Nous pouvons vous anéantir, et faire descendre à votre place des anges sur la terre.

Jésus sera le signe certain de l’approche du jugement. Gardez-vous de douter de sa venue. Suivez-moi, c’est le chemin du salut.

Que Satan ne vous fasse pas rejeter cette vérité. Il est votre ennemi déclaré.

Lorsque Jésus parut sur la terre au milieu des miracles, il dit aux hommes : Je viens vous apporter la sagesse, et vous éclairer sur vos doutes. Craignez Dieu, et suivez ma doctrine.

Il est mon Seigneur et le vôtre ; servez-le, c’est le chemin du salut.

La dissension s’éleva parmi les chrétiens ; les sectes se formèrent : mais malheur aux méchans ! ils seront punis au jour du jugement.

Attendent-ils que l’heure fatale les surprenne au milieu de leur insouciance ?

Amis sur la terre, les méchans seront ennemis dans l’autre monde ; mais la tendre amitié suivra les justes.

O mes adorateurs ! dans ce jour il n’y aura pour vous ni chagrin ni alarmes.

Les croyans qui auront professé l’islamisme seront à l’abri de leurs atteintes.

On leur dira : Entrez dans le jardin de délices, vous et vos épouses ; ouvrez vos cœurs à la joie.

On leur présentera à boire dans des coupes d’or. Le cœur trouvera dans ce séjour tout ce qu’il peut désirer, l’œil tout ce qui peut le charmer, et ces plaisirs seront éternels.

Voici le paradis dont vos œuvres vous ont procuré la possession.

Nourrissez-vous des fruits qui y croissent en abondance.

Les scélérats seront éternellement en proie aux tourmens de l’enfer.

Leur rigueur ne s’adoucira jamais. Les coupables garderont un morne silence.

Leur sort n’est point injuste. Ils ont été injustes envers eux-mêmes.

Ils diront : O Malec [5] ! prie Dieu de nous anéantir. Il leur répondra : Vous vivrez éternellement.

Peuples, nous vous avons apporté la vraie religion ; mais le plus grand nombre d’entre vous l’ont en horreur.

Ont-ils dressé leurs embûches ? Nous leur en dressons d’autres.

Croient-ils que nous ne connaissons pas leurs secrets ? que nous n’entendons pas leurs discours ? Ils sont dévoilés à nos yeux, et nos envoyés célestes les écrivent.

Dis-leur : Si Dieu avait un fils, je serais le premier à l’adorer.

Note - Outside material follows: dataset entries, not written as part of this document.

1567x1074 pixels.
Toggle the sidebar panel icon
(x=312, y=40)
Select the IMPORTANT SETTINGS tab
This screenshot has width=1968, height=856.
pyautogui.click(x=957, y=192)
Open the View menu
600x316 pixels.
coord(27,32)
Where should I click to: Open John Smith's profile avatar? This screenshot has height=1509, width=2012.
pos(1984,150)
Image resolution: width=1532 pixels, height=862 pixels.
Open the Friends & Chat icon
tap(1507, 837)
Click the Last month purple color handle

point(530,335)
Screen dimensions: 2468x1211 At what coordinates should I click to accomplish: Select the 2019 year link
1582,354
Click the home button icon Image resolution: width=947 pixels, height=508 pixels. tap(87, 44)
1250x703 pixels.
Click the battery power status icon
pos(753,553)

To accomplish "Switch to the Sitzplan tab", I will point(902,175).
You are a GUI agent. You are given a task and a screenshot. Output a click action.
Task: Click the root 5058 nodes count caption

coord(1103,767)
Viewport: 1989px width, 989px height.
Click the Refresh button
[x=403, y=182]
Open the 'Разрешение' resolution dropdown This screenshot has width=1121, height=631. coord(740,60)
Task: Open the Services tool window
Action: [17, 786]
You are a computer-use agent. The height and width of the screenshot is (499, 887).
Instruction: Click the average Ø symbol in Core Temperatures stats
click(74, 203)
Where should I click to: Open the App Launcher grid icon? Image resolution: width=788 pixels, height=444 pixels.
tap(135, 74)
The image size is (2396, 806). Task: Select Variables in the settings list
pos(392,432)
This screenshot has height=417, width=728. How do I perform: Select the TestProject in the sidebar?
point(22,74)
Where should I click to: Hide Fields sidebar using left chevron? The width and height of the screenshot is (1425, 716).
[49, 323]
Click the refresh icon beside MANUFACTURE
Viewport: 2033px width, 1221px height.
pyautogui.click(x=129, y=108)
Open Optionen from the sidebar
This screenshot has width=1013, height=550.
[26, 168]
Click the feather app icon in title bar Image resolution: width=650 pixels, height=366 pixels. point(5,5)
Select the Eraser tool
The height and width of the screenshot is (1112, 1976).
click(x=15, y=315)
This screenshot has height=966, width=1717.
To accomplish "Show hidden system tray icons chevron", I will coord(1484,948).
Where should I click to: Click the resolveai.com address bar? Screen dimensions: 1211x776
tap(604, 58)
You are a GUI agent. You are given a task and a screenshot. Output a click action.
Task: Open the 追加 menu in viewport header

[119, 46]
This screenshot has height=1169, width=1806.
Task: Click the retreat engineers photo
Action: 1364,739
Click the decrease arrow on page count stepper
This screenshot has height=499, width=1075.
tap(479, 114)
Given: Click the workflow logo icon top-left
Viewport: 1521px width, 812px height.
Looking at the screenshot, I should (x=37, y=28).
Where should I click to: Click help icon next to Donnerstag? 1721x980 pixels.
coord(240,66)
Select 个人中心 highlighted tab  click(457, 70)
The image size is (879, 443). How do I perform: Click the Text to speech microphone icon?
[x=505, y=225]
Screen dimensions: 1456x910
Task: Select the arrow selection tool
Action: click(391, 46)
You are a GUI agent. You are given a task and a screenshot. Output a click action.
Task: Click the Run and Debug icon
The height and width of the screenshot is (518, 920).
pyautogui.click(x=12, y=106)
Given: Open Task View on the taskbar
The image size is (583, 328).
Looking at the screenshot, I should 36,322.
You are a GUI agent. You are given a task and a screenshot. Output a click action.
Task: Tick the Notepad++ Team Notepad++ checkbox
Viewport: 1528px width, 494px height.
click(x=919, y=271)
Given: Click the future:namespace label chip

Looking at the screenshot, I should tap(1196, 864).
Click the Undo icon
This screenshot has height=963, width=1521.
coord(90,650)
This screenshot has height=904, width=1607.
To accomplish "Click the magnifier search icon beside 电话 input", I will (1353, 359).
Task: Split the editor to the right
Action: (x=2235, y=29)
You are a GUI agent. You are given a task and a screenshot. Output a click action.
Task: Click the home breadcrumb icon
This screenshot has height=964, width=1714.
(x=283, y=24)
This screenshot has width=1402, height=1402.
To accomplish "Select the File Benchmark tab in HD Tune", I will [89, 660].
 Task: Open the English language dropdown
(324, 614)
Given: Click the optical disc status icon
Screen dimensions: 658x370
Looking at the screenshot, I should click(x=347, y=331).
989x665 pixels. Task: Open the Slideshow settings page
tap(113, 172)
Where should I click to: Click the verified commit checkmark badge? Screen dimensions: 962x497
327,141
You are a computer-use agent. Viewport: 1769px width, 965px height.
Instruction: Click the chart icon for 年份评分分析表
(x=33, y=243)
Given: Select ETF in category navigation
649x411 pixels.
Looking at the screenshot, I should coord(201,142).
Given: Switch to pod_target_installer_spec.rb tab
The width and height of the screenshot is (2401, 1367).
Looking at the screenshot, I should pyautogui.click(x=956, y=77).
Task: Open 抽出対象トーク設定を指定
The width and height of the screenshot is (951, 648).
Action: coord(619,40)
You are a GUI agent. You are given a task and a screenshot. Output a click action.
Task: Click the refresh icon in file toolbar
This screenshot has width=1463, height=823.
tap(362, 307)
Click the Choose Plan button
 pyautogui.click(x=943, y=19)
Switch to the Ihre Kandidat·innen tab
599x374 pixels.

Louange à Dieu souverain du ciel et de la terre ! Il est assis sur le trône sublime. Loin de lui ce blasphème.

Laissez-les perdre leur temps dans de vaines disputes. Le jour qui leur est promis les y surprendra. Dieu dans le ciel, Dieu sur la terre, l’Éternel possède la sagesse et la science.

Béni soit celui qui a l’empire des cieux et de la terre, qui commande ans l’immensité de l’espace, qui a la connaissance de l’heure, et devant lequel nous reparaîtrons tous !

Les faux dieux qu’ils adorent n’ont pas le pouvoir de l’intercession ; mais celui qui rend témoignage à la vérité qu’il croit jouit de cet avantage.

Demande-leur qui les a créés ; ils répondent : C’est Dieu. Pourquoi s’écartent-ils donc de la vérité ?

Seigneur, s’est écrié le prophète, ils n’ont point la foi.

Éloignez-vous d’eux ; souhaitez-leur la paix ; bientôt ils verront.


  1. Les mahométans croient que le Coran est écrit dans le ciel sur la table gardée. Gabriel l’apportait à Mahomet par versets.
  2. La naissance d’une fille.
  3. C’est-à-dire à Valid, citoyen de la Mecque, ou bien à Arouat, prince de Thaïef, tous deux très-puissans dans leurs villes. Gelaleddin.
  4. Les Égyptiens décoraient de bracelets et de colliers d’or ceux qu’ils élevaient au rang de prince. Gelaleddin.
  5. Les Arabes appellent Malec le gardien de l’enfer : ce mot signifie Ange.